## WHAT YOU SHOULD DO
Can you convert the lines below into a Markdown table with the columns "Row" and "Line", numbering each row, skipping blank lines, and leaving the pictures out?

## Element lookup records

____________

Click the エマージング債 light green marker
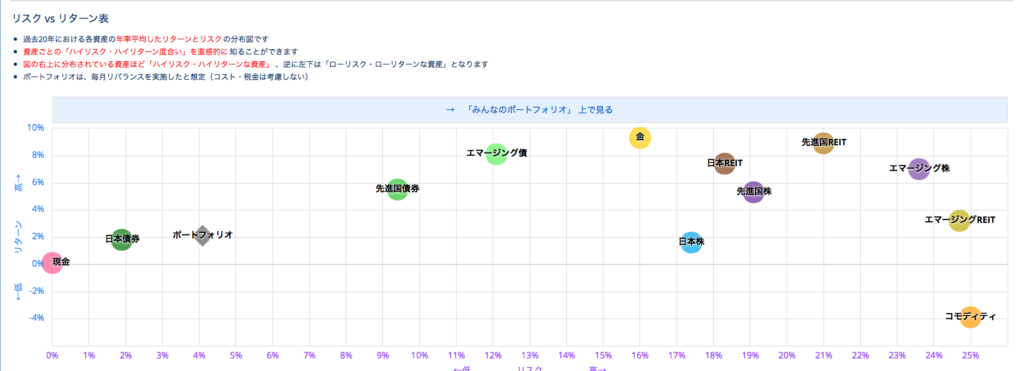 click(x=496, y=154)
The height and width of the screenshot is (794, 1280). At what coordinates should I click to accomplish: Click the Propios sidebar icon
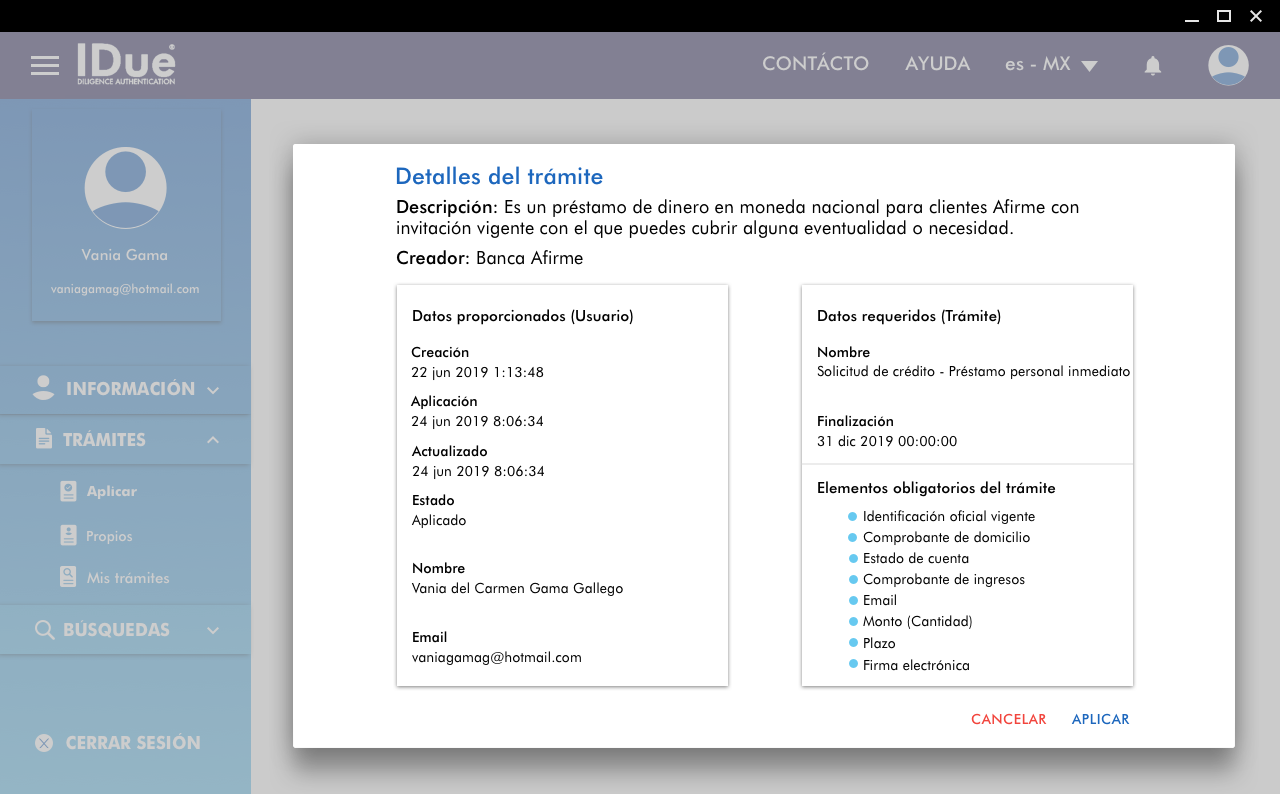tap(68, 536)
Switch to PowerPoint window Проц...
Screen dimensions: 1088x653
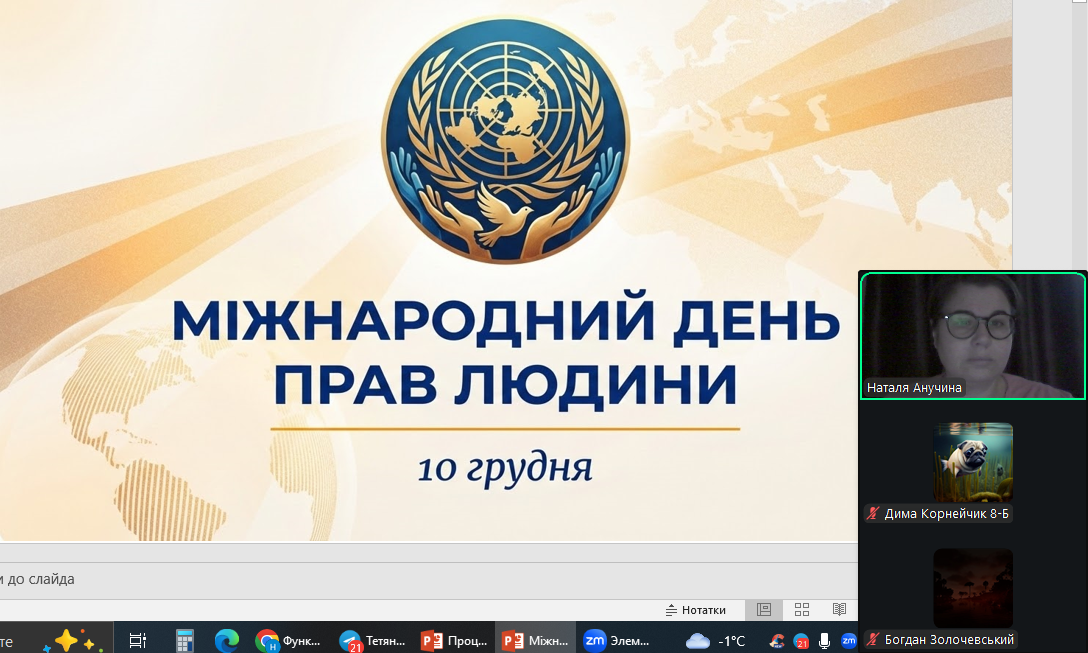tap(454, 640)
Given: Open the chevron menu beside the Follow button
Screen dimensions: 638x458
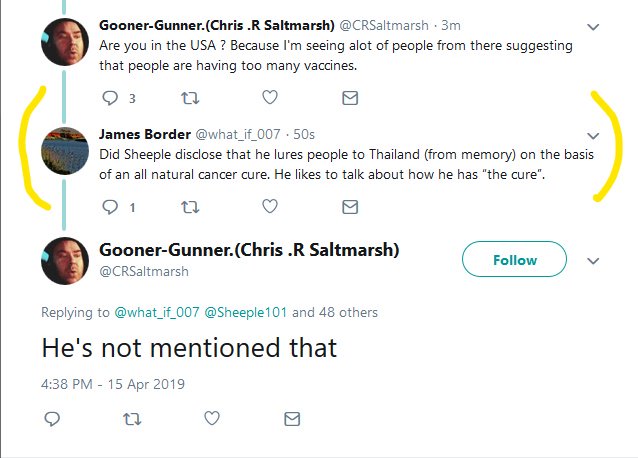Looking at the screenshot, I should pyautogui.click(x=592, y=261).
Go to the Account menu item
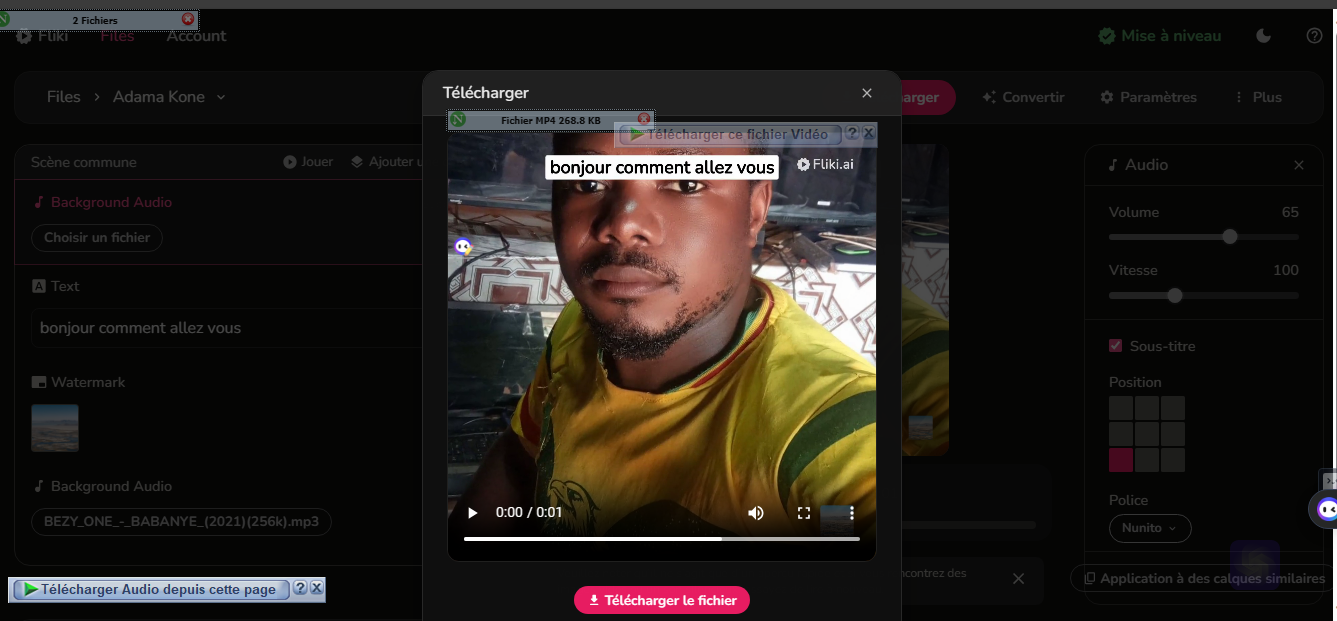The image size is (1337, 621). 196,36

____________

## OUTPUT FOR THIS TASK
| Row | Line |
|---|---|
| 1 | Click the エマージング債 light green marker |
| 2 |  click(x=496, y=154) |
| 3 | The height and width of the screenshot is (794, 1280). At what coordinates should I click to accomplish: Click the Propios sidebar icon |
| 4 | tap(68, 536) |
| 5 | Switch to PowerPoint window Проц... |
| 6 | Screen dimensions: 1088x653 |
| 7 | tap(454, 640) |
| 8 | Given: Open the chevron menu beside the Follow button |
| 9 | Screen dimensions: 638x458 |
| 10 | Looking at the screenshot, I should pyautogui.click(x=592, y=261). |
| 11 | Go to the Account menu item |
| 12 | The image size is (1337, 621). 196,36 |